Le gouvernement devait tester trois options, la transmutation, l’entreposage de longue durée en subsurface et le stockage en profondeur. La transmutation reste du domaine des utopies technologiques. Alors, entreposage ou enterrement ? Car il ne s’agit pas de s’opposer à un nouveau projet inutile et imposé comme à NDDL. Il faut gérer l’existant, des déchets dont la virulence va mettre des centaines de milliers d’années à se résorber.
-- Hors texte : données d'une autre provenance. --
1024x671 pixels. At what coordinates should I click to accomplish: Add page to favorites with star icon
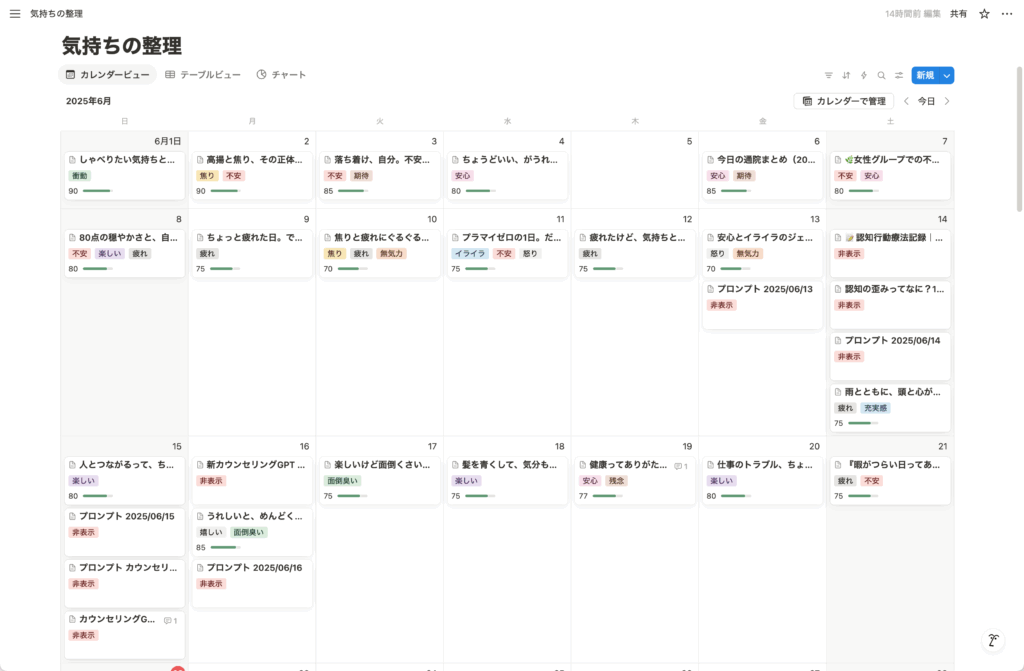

Le problème de fond, c’est qu’envisager sereinement une gestion des déchets sur des siècles est une imposture, car les sociétés humaines sont essentiellement fragiles sur le long terme. En un siècle, qu’a déjà connu la France ? Deux guerres mondiales, plusieurs chocs pétroliers, des crises financières… Comment répondre de la sécurité du CIGÉO au cours du siècle à venir (option gouvernementale) ou de celle d’un entreposage en surface (option d’EELV) ? CIGÉO (Centre industriel de stockage géologique) est un projet de très longue haleine : la mise en service du centre de stockage est prévue vers 2026 ou 2027 et sa fermeture au milieu du XXIIe siècle. Il n’est pas sûr que nous puissions financièrement et socialement tenir un tel agenda.
Le site Reporterre estime qu’il est temps de réfléchir à l’entreposage à terre, ce qui se fait en piscine à l’heure actuelle. Cela permet une évacuation des calories, avec accessibilité garantie, sans risque de surchauffe accidentelle. Mais la stabilité de déchets vitrifiés pourra-t-elle être assurée à long terme ? La question reste donc entière : mettre des déchets à très longue durée de vie dans des piscines ou dans des grottes suppose de disposer des possibilités humaines de maintenance des lieux pendant des centaines d’années.
Vaut-il mieux des déchets toxiques à 500 mètres sous terre ou à l’air libre pendant une période qui dépasse notre horizon socio-économique ?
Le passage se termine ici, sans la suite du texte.